Set down exactly the lines below, starting at the one that contains "Blog (776, 2207)" and ending at the one that contains "[Annonce suivante] (778, 23)", with both of those lines included and nothing else.

(Pixel coordinate grounding data)
+-------+

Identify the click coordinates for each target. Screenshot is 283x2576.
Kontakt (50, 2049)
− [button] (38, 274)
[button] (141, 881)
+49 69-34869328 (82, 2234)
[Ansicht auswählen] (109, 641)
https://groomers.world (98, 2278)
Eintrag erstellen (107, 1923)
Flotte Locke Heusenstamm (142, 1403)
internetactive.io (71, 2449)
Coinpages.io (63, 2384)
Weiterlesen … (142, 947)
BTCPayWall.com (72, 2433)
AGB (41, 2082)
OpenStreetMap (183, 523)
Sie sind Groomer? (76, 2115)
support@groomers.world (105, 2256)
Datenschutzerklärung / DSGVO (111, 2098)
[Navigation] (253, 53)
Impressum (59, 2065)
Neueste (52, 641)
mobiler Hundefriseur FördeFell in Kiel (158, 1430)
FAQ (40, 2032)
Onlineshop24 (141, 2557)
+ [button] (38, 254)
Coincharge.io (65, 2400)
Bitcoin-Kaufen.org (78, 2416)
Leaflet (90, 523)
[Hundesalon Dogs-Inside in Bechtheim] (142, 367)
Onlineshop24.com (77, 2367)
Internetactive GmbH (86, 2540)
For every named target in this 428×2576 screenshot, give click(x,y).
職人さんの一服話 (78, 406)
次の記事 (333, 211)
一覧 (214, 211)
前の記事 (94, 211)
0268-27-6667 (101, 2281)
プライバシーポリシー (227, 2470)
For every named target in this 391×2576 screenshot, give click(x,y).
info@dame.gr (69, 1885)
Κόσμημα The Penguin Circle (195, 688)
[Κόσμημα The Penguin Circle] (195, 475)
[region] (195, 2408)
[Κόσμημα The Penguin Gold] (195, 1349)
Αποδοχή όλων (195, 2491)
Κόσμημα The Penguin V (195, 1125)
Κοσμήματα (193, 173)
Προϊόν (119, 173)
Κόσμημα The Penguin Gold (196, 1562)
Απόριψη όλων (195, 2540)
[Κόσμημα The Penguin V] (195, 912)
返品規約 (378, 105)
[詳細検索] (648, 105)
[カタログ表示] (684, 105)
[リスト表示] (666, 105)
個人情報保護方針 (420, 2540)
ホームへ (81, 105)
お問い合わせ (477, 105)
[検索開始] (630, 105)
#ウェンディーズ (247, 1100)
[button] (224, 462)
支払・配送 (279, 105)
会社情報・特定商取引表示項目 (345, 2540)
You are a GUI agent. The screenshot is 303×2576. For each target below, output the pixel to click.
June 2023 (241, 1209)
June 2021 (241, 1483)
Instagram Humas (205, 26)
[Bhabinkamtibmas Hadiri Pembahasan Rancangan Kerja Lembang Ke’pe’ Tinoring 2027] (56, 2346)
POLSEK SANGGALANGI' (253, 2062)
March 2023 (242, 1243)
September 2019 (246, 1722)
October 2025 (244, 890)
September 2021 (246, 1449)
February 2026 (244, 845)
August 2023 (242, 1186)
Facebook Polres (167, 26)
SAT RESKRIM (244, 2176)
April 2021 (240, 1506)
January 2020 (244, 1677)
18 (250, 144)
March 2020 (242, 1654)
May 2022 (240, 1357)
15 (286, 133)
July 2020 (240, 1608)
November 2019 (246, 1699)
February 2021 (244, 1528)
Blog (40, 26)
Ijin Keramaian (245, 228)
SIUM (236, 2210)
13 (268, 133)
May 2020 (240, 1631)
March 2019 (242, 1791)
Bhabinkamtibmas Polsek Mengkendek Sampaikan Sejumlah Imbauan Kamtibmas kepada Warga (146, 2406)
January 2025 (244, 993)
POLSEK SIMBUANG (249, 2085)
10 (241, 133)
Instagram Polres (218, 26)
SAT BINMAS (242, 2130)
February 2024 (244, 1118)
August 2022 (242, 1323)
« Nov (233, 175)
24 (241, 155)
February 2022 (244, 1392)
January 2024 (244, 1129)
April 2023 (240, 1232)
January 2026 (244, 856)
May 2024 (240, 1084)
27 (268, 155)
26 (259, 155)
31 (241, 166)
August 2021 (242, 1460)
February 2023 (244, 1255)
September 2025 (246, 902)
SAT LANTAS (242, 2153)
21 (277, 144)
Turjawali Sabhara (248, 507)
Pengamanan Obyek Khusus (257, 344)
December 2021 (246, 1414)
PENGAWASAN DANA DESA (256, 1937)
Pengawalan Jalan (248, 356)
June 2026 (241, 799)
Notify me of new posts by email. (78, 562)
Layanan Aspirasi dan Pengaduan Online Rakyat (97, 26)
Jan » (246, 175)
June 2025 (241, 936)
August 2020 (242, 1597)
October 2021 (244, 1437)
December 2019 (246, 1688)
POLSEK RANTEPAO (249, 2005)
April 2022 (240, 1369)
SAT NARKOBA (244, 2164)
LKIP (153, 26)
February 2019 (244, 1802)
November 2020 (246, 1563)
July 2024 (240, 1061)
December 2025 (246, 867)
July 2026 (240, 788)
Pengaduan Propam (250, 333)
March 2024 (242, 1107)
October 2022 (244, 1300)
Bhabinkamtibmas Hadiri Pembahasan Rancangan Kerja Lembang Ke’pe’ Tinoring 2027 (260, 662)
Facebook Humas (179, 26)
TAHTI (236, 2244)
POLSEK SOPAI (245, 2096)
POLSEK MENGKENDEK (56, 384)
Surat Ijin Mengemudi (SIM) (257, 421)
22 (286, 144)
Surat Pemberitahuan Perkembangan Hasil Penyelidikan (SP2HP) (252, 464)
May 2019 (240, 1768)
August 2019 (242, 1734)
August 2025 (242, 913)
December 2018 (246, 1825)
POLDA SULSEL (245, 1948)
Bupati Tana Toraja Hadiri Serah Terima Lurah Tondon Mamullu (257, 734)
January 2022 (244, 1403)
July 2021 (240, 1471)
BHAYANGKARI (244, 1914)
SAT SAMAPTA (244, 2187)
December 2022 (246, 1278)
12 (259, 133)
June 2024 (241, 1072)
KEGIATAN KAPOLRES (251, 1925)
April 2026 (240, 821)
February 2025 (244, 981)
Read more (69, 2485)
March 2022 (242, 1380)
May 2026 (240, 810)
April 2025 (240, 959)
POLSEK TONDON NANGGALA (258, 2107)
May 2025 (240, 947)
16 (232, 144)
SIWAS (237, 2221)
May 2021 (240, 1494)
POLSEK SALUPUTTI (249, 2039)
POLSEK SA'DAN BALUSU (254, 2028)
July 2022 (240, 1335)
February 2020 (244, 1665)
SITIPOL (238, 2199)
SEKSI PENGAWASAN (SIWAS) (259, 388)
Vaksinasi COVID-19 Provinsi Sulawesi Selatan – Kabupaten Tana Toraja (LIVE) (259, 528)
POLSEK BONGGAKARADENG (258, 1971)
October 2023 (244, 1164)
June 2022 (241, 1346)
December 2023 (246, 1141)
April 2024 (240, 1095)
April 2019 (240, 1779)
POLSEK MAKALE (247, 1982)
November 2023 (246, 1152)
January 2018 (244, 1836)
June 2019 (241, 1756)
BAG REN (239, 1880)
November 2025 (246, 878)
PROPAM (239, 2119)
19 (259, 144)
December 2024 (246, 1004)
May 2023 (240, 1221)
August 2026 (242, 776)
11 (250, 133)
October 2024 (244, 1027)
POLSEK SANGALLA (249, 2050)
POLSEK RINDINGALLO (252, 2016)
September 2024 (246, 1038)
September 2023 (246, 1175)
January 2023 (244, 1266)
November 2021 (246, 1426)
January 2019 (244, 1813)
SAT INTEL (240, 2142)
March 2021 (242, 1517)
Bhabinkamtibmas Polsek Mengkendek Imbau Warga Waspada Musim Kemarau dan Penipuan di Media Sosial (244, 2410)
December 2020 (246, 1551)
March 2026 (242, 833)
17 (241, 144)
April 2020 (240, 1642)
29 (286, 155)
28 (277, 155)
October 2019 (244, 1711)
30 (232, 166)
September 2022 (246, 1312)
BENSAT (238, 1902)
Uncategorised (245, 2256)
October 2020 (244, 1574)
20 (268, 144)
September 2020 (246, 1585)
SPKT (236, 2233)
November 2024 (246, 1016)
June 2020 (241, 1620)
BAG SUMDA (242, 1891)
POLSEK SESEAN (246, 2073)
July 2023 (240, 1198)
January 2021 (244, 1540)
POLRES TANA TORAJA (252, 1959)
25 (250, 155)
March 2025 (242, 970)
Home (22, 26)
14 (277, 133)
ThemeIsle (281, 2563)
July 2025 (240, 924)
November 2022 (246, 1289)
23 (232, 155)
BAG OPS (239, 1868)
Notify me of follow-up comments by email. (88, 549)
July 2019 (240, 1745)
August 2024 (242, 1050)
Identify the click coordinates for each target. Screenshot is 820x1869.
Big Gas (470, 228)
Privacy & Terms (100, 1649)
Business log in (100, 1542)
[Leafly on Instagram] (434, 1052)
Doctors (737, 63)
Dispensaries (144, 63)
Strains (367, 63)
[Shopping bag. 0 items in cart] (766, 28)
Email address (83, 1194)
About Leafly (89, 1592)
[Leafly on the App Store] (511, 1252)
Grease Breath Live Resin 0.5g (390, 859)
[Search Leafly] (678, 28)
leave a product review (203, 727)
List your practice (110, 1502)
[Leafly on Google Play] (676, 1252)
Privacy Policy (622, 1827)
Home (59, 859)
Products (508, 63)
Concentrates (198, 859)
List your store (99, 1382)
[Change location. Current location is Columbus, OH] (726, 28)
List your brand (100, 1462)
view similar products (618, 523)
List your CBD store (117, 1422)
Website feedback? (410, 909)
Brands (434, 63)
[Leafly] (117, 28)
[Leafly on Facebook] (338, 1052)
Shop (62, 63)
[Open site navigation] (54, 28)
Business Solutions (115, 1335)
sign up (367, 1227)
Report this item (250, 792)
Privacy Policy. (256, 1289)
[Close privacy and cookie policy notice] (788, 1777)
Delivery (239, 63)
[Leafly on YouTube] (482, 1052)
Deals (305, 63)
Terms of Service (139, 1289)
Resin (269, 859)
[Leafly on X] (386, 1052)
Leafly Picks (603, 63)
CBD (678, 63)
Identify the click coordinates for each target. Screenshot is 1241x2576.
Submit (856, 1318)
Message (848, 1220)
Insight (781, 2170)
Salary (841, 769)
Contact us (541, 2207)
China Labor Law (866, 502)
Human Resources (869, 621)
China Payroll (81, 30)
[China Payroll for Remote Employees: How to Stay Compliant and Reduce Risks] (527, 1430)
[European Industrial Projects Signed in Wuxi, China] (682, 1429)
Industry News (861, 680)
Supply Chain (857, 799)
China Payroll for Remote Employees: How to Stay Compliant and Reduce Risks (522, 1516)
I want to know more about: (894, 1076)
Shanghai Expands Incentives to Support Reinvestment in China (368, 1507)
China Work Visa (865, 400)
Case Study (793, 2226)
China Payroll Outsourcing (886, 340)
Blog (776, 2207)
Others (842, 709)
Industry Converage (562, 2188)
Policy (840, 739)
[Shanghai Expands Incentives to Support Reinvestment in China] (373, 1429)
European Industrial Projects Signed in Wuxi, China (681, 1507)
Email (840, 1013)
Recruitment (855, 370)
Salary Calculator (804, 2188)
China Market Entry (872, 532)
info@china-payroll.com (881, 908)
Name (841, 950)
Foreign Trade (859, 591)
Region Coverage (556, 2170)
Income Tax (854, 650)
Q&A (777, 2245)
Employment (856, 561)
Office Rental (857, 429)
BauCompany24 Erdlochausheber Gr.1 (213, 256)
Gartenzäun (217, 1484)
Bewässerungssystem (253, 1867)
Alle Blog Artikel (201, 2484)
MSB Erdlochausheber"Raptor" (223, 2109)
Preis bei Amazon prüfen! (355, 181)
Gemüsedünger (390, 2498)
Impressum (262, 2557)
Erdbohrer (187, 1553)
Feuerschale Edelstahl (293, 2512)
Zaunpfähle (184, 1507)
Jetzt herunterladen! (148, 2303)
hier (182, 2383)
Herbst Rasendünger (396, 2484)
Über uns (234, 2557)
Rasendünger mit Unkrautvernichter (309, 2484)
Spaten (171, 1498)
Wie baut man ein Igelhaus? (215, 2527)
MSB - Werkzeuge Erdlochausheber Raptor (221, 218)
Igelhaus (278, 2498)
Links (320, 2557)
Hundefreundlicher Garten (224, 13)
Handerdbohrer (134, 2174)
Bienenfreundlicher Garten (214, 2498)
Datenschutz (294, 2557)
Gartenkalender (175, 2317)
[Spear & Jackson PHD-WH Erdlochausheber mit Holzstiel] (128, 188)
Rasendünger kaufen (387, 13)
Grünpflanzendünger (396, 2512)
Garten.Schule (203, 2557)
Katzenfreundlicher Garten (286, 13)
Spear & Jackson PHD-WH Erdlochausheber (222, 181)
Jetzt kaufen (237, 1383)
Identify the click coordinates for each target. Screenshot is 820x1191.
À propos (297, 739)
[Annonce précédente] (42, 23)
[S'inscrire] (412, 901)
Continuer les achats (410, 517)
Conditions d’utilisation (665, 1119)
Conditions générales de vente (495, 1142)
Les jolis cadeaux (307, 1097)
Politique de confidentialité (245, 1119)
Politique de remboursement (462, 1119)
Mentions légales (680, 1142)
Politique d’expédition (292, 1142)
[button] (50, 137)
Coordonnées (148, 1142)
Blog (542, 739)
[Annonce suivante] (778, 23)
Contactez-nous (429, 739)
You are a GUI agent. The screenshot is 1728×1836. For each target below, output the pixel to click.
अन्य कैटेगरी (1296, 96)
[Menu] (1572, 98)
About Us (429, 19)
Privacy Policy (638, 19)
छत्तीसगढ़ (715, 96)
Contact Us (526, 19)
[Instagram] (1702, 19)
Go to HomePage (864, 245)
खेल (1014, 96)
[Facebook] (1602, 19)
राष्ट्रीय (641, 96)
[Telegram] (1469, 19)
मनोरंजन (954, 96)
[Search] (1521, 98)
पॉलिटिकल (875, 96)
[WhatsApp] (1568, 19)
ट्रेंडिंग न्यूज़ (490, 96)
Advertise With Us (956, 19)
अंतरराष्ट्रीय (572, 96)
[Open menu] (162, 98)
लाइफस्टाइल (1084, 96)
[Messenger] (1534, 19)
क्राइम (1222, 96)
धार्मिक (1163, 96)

+-------+

• _Response below_
Blog (776, 2207)
Others (842, 709)
Industry Converage (562, 2188)
Policy (840, 739)
[Shanghai Expands Incentives to Support Reinvestment in China] (373, 1429)
European Industrial Projects Signed in Wuxi, China (681, 1507)
Email (840, 1013)
Recruitment (855, 370)
Salary Calculator (804, 2188)
China Market Entry (872, 532)
info@china-payroll.com (881, 908)
Name (841, 950)
Foreign Trade (859, 591)
Region Coverage (556, 2170)
Income Tax (854, 650)
Q&A (777, 2245)
Employment (856, 561)
Office Rental (857, 429)
BauCompany24 Erdlochausheber Gr.1 (213, 256)
Gartenzäun (217, 1484)
Bewässerungssystem (253, 1867)
Alle Blog Artikel (201, 2484)
MSB Erdlochausheber"Raptor" (223, 2109)
Preis bei Amazon prüfen! (355, 181)
Gemüsedünger (390, 2498)
Impressum (262, 2557)
Erdbohrer (187, 1553)
Feuerschale Edelstahl (293, 2512)
Zaunpfähle (184, 1507)
Jetzt herunterladen! (148, 2303)
hier (182, 2383)
Herbst Rasendünger (396, 2484)
Über uns (234, 2557)
Rasendünger mit Unkrautvernichter (309, 2484)
Spaten (171, 1498)
Wie baut man ein Igelhaus? (215, 2527)
MSB - Werkzeuge Erdlochausheber Raptor (221, 218)
Igelhaus (278, 2498)
Links (320, 2557)
Hundefreundlicher Garten (224, 13)
Handerdbohrer (134, 2174)
Bienenfreundlicher Garten (214, 2498)
Datenschutz (294, 2557)
Gartenkalender (175, 2317)
[Spear & Jackson PHD-WH Erdlochausheber mit Holzstiel] (128, 188)
Rasendünger kaufen (387, 13)
Grünpflanzendünger (396, 2512)
Garten.Schule (203, 2557)
Katzenfreundlicher Garten (286, 13)
Spear & Jackson PHD-WH Erdlochausheber (222, 181)
Jetzt kaufen (237, 1383)
Identify the click coordinates for each target. Screenshot is 820x1191.
À propos (297, 739)
[Annonce précédente] (42, 23)
[S'inscrire] (412, 901)
Continuer les achats (410, 517)
Conditions d’utilisation (665, 1119)
Conditions générales de vente (495, 1142)
Les jolis cadeaux (307, 1097)
Politique de confidentialité (245, 1119)
Politique de remboursement (462, 1119)
Mentions légales (680, 1142)
Politique d’expédition (292, 1142)
[button] (50, 137)
Coordonnées (148, 1142)
Blog (542, 739)
[Annonce suivante] (778, 23)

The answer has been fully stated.